Contrary to popular belief, Freighter travel has many advantages over cruise liners, including greatly reduced cost. The meals are terrific, often slanted towards the cuisine of the nationality of the chef. Ours was Latino on this particular trip, and his spicy concoctions suited my asbestos palate just fine, enabling me to enjoyably gain fifteen pounds in just thirty-five days. Freighters have passenger quarters for only twelve people (Maritime law requires that a ship travel with a doctor on any vessel hauling more than twelve fare-payers) which means long before journey’s end, everyone has gotten to know everyone else on board, including many of the crew. There was a library with both old and new publications as well as a couple of chess boards and numerous decks of cards. On such a long jaunt, all of these become warriors in one’s battle against boredom.
Shortly after rocking through the backwash of Hurricane Beulah and recovering from the sea-sickness, I met and befriended an unforgettable elderly, Australian gentleman on deck, who was wrapped in a blanket sipping his hot tea in the cool, misty morning air. Arthur Owen was eighty-one years old and completing his thirty-first annual sailing trip around the world. Having begun before the “second big war” (he had witnessed them both) and continued after that “minor interruption,” this one would be his last. He and his wife had begun this annual odyssey shortly after he had retired at age fifty from his appliance business in Parramatta, NSW, in the western suburbs of Sydney. Because I had seen and spoken to him in the dining room a day or two before and he had seemed very friendly, I didn’t hesitate to sit down in the deck chair next to him and begin to chat. Headed to Australia to spend what turned out to be a couple of years, I was eager to learn all I could from a native before arriving.
Modern culture in America is upside down in many respects. Ours is not a society that honors age. James Michener tells that at age 65 in Japan, one receives a red kimono as a badge of honor and becomes an elder in his community whose advice is sought. Native Americans place their elderly in a position of honor, make them chiefs, and are solicitous of their wisdom. We stupidly hide ours away in nursing homes the week after we decide they have become a burden. Yet gerontological scientists give us the amazing statistic that there are more older people alive in the world today than the total of all the older people who ever lived in the world before. And there is a body of medical opinion which holds that the mind does not reach its full capacity until about sixty. From sixty to eighty, the brain’s mental efficiency declines slowly, which means that a person at eighty can be as productive mentally as he was at thirty, with the considerable advantage of accumulated information, which when coupled now with experience becomes wisdom.

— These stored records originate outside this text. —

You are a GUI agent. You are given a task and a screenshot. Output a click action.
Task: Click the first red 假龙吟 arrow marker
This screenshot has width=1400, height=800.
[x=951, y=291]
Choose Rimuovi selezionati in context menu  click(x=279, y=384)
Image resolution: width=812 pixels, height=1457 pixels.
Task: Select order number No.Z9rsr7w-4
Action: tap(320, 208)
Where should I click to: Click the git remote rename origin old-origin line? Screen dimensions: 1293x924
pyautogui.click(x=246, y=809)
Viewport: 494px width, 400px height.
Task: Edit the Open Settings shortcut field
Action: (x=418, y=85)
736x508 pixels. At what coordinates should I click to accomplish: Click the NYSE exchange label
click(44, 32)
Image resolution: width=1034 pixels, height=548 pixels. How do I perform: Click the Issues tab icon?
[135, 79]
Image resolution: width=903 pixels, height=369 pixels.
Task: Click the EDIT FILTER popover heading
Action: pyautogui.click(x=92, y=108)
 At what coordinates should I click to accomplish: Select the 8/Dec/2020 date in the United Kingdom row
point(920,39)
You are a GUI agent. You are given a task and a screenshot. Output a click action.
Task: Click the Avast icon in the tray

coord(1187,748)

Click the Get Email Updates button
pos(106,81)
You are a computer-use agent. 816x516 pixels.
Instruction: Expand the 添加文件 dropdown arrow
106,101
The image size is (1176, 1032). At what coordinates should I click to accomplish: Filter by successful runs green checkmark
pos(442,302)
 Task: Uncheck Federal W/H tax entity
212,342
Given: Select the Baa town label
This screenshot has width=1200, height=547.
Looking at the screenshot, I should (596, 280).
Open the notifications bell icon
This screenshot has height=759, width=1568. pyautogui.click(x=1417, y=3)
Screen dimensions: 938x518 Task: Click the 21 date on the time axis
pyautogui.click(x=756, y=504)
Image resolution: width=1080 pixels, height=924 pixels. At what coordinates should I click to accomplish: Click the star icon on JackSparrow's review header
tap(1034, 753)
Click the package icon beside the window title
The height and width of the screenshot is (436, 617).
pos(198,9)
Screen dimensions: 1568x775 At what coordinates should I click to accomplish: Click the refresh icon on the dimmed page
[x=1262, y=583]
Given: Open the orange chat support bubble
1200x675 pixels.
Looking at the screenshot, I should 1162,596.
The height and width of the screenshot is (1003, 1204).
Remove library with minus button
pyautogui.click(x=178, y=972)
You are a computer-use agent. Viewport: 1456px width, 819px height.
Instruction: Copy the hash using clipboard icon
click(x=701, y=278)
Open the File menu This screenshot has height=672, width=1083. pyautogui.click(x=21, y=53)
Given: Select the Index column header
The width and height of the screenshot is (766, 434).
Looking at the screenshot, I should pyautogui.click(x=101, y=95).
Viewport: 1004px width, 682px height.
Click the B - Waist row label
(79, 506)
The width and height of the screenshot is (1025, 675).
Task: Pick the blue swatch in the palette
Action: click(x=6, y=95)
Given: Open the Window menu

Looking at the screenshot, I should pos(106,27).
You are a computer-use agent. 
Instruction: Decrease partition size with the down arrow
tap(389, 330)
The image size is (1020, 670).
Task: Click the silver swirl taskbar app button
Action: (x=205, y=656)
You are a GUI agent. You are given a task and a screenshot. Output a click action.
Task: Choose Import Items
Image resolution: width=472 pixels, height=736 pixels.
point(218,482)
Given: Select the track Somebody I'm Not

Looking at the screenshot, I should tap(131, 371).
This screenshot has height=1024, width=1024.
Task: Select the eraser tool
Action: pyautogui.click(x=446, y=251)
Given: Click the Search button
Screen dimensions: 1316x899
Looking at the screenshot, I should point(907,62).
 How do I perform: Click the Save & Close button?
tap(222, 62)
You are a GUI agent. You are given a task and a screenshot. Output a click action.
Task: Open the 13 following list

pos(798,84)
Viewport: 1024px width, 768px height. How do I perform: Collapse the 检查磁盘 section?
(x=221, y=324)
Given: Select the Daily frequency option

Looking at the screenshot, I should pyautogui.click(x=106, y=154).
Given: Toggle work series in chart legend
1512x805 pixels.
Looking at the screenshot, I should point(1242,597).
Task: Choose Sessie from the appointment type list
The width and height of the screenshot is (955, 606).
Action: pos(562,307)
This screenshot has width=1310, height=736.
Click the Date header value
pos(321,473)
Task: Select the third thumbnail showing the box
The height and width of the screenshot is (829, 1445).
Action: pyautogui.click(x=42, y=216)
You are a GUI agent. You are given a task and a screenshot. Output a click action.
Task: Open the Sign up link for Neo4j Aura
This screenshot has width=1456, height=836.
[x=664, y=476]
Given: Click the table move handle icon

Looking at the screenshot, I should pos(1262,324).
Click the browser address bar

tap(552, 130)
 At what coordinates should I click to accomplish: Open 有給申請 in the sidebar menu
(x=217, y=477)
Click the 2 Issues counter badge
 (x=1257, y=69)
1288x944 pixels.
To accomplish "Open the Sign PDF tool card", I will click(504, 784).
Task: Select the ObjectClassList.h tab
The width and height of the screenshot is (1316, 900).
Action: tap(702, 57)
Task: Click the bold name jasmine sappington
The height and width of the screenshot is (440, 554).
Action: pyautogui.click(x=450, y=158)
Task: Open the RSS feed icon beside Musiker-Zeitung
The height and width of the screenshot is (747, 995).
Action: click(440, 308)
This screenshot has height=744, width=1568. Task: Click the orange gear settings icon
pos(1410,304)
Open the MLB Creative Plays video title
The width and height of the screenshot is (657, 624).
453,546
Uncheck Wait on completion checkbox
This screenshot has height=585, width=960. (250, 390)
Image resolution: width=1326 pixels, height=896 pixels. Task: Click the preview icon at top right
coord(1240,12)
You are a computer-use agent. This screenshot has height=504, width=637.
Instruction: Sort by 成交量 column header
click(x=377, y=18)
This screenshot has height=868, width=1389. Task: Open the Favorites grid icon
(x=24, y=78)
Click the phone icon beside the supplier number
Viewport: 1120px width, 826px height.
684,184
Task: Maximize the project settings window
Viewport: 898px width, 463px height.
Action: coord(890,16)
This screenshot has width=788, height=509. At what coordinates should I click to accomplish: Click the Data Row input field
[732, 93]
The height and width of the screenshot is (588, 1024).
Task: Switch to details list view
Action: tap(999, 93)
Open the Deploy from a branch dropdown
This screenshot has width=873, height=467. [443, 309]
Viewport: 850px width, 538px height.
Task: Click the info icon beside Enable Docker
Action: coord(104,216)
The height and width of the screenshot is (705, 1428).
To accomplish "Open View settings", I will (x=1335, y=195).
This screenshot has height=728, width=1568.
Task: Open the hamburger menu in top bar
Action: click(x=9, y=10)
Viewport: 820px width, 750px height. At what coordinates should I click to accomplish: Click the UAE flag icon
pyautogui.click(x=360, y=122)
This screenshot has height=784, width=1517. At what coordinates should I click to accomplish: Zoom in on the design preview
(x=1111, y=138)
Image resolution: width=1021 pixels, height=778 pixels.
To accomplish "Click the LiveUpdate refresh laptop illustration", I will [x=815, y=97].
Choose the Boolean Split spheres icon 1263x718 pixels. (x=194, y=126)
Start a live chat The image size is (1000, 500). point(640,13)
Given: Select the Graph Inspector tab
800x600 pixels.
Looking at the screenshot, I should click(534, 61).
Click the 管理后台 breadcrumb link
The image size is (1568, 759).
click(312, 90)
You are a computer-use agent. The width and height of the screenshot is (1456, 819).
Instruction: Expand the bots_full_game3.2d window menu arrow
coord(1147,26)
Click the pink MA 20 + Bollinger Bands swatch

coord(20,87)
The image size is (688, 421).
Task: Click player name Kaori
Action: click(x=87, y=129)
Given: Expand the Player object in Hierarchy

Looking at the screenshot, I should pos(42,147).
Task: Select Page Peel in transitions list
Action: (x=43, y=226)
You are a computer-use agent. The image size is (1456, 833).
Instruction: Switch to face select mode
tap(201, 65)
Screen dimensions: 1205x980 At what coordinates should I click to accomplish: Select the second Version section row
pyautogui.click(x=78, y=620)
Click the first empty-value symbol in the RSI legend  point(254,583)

Mr. Owen told me it was his first trip ever that his wife was not with him. “BoBo” had died earlier that year. I respectfully changed the subject and asked him about himself. He had seen me bring my guitar on board and mentioned that he had been a musician, too, as a young man in England. He had traveled with Music Hall, the British version of vaudeville, before migrating to Australia in 1915. With a few saved dollars he had started a retail music store — instruments, sheet music, accessories — later expanding to radios in the 30s and 40s and televisions in the 50s and 60s. Although he had retired from the workplace long ago, he still retained control of most of the business and all of its major decisions. “Hemingway,” he said, “called `retirement’ the most loathsome word in the English language, and I agree. Your outlook and your frame of mind as you advance in years is what matters most.”
Arthur Owen was a sprightly little man with the impish smile of a practical joker, a role he later admitted having played often as a younger man. Although soft-spoken, he “carried a big stick” and expressed his opinions as intently as a tyrant. While I imagined that his employees over the years had both loved and feared their boss, he said that neither of those features is significant in an employer-employee relationship. “The only important earmark to leadership is respect,” he said. “If a person respects what you stand for, he will follow your lead, even if he hates your guts. This is true in war and business. Whose side do you want to be on when the brawl breaks out — the guy you like, or the guy who is going to win? Now I know loyalty may place you on the wrong side sometimes, and you will have a sore head for several days to remind you of it.”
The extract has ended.